WHAT YOU ARE ASKED TO DO: Render everything from the start of the data down to the line containing "I will pos(422,103).", both ends included, as a JSON list of strings with one string per line. Leave out blank lines.

------ RECORDS

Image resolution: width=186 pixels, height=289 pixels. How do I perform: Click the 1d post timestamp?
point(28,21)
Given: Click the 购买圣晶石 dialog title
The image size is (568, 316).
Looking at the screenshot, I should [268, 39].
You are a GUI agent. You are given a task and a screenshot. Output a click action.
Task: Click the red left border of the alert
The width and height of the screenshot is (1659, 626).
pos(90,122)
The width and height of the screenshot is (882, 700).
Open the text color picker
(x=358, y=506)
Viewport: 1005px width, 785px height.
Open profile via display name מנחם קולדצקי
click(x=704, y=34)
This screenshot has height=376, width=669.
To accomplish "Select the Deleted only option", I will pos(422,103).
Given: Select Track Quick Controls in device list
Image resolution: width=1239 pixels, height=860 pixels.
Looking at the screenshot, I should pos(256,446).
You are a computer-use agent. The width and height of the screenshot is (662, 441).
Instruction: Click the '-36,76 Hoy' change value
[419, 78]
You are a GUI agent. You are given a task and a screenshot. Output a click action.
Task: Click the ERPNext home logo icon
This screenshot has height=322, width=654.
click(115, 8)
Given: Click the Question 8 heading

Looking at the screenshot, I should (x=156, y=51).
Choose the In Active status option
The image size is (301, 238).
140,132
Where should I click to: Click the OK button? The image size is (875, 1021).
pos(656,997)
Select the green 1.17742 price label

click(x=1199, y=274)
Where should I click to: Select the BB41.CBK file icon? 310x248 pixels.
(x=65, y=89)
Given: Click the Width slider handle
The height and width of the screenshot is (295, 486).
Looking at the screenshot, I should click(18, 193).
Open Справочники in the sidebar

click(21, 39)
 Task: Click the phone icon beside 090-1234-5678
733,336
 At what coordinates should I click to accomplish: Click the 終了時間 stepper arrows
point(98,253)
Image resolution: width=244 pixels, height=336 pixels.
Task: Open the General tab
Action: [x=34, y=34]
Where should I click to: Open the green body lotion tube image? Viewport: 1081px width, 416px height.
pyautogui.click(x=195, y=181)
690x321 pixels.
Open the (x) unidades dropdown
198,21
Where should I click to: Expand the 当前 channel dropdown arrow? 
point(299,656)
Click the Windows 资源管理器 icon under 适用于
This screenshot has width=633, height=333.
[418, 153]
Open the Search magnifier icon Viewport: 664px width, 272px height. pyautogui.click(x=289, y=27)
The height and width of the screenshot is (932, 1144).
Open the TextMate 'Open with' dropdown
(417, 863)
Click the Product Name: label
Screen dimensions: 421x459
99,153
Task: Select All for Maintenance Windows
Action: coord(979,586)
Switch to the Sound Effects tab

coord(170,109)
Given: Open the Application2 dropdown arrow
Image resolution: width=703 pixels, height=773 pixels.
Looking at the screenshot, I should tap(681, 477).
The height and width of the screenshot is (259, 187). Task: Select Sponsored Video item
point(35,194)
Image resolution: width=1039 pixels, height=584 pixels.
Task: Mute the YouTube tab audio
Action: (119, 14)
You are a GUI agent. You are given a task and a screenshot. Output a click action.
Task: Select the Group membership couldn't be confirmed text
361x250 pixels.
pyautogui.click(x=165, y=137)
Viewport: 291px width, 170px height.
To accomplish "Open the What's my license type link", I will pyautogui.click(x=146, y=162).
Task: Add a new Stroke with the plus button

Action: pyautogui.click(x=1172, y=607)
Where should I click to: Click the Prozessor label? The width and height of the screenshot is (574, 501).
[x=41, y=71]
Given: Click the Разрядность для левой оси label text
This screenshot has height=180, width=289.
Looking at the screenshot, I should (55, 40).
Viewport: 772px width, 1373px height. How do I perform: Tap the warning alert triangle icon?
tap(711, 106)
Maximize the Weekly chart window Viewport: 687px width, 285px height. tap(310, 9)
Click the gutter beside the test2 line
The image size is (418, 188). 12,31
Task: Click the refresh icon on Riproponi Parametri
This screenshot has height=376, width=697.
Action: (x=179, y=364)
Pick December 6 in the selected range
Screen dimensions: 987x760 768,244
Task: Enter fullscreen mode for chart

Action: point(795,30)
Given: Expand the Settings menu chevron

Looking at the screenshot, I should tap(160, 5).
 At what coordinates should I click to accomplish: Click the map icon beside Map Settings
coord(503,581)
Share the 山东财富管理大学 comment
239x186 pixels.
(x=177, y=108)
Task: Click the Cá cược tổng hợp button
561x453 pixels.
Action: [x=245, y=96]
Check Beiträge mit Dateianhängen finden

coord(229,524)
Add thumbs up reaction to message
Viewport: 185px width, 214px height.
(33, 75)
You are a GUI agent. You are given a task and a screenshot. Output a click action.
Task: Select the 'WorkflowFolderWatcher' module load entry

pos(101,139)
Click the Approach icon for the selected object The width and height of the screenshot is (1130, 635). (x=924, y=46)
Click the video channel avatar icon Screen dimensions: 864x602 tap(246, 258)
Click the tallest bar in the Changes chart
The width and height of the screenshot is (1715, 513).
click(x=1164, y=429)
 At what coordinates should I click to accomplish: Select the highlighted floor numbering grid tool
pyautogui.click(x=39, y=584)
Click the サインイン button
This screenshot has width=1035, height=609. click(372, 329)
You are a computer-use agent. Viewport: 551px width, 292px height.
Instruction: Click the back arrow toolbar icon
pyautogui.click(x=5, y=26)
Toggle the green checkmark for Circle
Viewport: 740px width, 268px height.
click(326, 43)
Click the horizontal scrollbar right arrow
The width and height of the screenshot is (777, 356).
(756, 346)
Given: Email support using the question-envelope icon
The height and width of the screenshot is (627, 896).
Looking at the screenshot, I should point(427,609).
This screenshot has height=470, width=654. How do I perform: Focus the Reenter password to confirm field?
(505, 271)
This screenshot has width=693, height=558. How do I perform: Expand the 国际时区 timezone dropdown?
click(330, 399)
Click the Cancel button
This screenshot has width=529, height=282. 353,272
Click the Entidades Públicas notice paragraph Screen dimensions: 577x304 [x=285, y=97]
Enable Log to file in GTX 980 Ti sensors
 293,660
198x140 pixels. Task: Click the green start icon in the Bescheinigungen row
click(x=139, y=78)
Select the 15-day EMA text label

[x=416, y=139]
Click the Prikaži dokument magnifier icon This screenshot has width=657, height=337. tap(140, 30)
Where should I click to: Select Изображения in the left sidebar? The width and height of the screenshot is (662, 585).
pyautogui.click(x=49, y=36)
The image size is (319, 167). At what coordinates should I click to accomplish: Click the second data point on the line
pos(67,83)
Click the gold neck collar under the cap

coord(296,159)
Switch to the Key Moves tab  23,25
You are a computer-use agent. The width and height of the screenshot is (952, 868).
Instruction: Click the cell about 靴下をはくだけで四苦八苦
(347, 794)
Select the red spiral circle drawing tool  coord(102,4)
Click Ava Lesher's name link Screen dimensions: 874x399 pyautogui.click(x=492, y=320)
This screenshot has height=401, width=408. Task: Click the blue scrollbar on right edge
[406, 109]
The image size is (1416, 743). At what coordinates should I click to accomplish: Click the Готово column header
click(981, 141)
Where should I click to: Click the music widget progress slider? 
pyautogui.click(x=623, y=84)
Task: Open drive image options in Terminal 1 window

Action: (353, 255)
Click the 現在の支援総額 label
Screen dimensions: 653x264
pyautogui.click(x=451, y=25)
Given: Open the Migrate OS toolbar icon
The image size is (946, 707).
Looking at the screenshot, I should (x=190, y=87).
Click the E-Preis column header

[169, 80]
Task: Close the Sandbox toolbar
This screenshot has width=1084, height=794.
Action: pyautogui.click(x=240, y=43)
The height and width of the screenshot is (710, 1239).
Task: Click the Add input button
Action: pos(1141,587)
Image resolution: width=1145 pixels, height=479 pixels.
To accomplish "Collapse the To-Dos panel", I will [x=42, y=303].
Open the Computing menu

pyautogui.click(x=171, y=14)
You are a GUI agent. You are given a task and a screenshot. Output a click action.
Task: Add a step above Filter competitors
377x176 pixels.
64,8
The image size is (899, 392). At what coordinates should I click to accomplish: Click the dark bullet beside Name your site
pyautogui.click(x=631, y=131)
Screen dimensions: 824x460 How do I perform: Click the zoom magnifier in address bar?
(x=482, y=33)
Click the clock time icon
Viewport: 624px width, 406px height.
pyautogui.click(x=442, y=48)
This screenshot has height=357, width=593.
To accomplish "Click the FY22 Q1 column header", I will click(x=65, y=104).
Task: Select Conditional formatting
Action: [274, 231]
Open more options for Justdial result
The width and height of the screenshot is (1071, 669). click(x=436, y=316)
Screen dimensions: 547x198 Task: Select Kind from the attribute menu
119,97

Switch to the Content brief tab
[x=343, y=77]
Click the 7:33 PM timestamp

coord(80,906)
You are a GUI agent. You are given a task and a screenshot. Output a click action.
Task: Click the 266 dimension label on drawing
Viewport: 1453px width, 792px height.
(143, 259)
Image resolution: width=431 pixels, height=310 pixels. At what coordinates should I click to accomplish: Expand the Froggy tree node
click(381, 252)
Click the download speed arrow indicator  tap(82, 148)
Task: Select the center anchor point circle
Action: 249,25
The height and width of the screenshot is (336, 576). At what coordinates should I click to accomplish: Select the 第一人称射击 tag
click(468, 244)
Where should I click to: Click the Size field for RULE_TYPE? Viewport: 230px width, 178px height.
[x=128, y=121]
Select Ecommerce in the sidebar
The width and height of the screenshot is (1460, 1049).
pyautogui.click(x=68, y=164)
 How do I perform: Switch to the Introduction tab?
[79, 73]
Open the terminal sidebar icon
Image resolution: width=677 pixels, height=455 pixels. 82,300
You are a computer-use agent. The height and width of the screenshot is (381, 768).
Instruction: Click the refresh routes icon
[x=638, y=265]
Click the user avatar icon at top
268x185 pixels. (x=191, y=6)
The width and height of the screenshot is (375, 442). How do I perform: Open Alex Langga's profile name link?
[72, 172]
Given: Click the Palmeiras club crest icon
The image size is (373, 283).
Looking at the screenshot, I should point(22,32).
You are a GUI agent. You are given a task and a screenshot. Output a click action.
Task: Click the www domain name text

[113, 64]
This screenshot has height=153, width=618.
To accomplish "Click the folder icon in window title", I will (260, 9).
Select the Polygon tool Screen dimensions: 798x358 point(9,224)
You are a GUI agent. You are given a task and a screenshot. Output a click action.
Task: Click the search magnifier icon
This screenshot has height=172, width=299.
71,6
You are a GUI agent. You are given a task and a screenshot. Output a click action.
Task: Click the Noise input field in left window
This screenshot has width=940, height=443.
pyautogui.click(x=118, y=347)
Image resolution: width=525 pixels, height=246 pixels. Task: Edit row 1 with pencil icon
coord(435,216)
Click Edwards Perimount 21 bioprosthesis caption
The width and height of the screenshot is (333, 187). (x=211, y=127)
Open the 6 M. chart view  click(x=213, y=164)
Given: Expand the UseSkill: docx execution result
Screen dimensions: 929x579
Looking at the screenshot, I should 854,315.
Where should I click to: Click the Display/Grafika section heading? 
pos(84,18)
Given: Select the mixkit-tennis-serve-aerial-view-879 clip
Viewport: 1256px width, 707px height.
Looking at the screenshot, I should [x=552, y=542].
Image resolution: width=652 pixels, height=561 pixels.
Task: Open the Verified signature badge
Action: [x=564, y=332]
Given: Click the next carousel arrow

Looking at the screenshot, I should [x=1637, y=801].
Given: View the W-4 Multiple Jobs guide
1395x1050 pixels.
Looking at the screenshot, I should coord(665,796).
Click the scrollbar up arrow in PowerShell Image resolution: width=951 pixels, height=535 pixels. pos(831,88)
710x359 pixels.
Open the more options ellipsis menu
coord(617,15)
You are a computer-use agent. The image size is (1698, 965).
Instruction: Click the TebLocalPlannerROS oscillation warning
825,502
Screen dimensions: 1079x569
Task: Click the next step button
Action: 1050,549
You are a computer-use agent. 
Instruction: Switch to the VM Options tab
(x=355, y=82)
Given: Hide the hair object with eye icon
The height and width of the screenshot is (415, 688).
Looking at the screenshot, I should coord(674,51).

------------

ANSWER FOR THIS EXERCISE:
[
  "Image resolution: width=186 pixels, height=289 pixels. How do I perform: Click the 1d post timestamp?",
  "point(28,21)",
  "Given: Click the 购买圣晶石 dialog title",
  "The image size is (568, 316).",
  "Looking at the screenshot, I should [268, 39].",
  "You are a GUI agent. You are given a task and a screenshot. Output a click action.",
  "Task: Click the red left border of the alert",
  "The width and height of the screenshot is (1659, 626).",
  "pos(90,122)",
  "The width and height of the screenshot is (882, 700).",
  "Open the text color picker",
  "(x=358, y=506)",
  "Viewport: 1005px width, 785px height.",
  "Open profile via display name מנחם קולדצקי",
  "click(x=704, y=34)",
  "This screenshot has height=376, width=669.",
  "To accomplish \"Select the Deleted only option\", I will pos(422,103)."
]